**Stored items from a collection**.
※ ※ ※

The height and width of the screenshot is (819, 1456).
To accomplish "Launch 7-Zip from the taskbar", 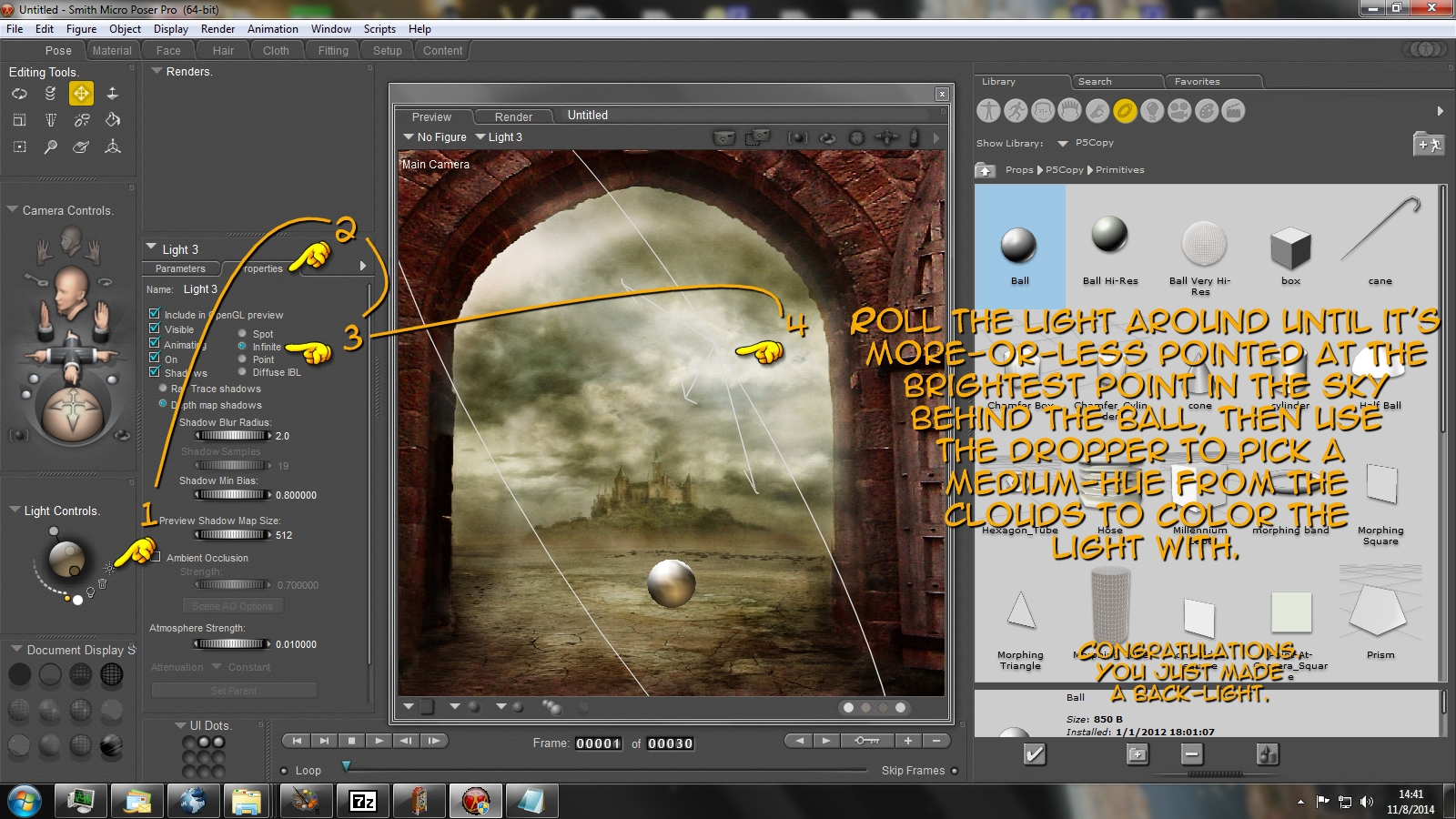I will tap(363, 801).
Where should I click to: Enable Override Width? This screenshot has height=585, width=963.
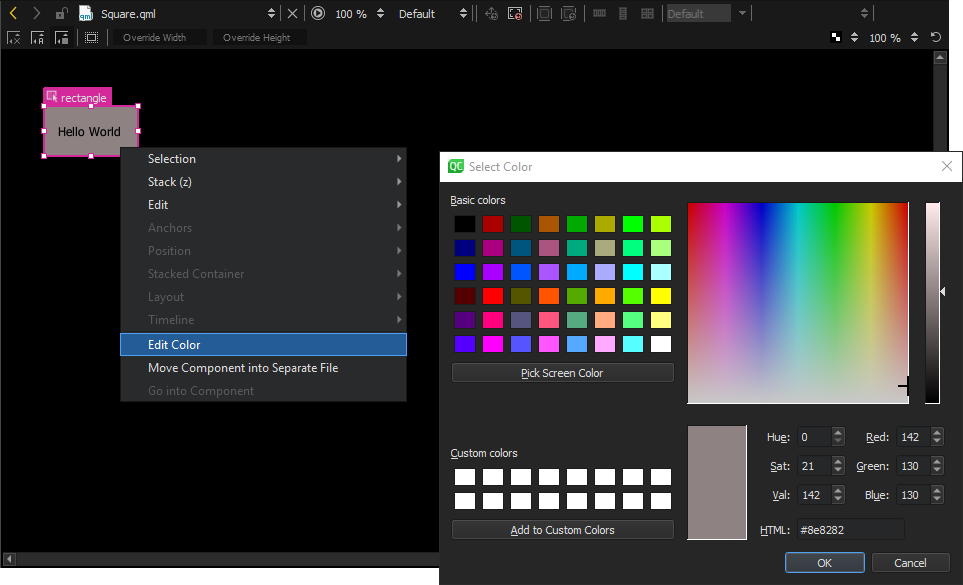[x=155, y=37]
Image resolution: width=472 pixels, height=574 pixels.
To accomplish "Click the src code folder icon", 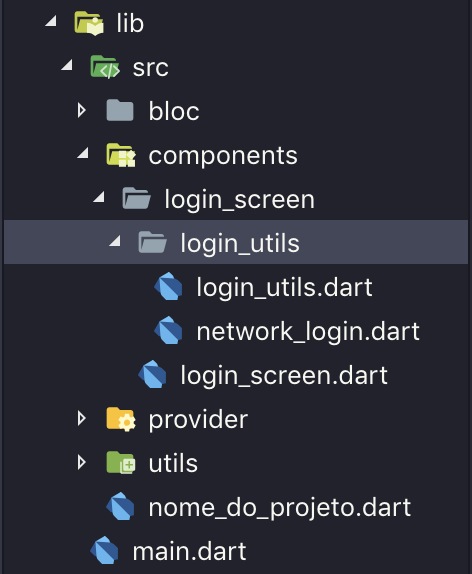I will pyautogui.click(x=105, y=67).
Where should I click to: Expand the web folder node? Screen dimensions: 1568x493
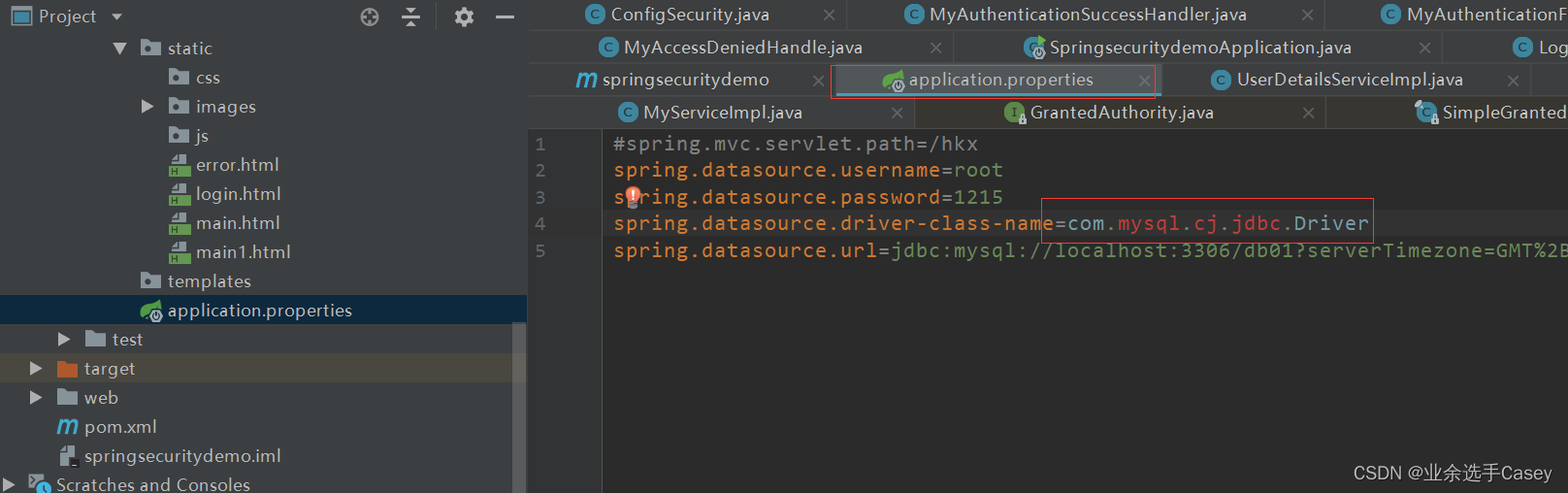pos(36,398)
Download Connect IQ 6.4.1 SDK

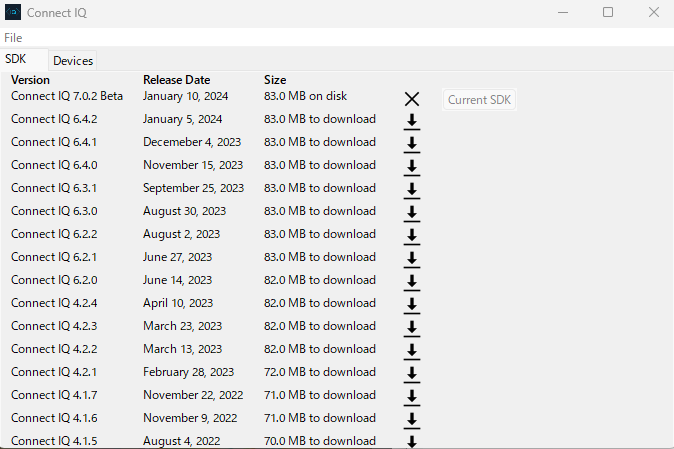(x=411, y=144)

※ ※ ※

**EXERCISE**.
Repeat word for word, and nothing more, the lines between the line containing "Where should I click to: Expand" and the last line of the records above, inclusive, without pictures.

**ANSWER BOX**.
Where should I click to: Expand the web folder node? Screen dimensions: 1568x493
pos(36,398)
Download Connect IQ 6.4.1 SDK

(x=411, y=144)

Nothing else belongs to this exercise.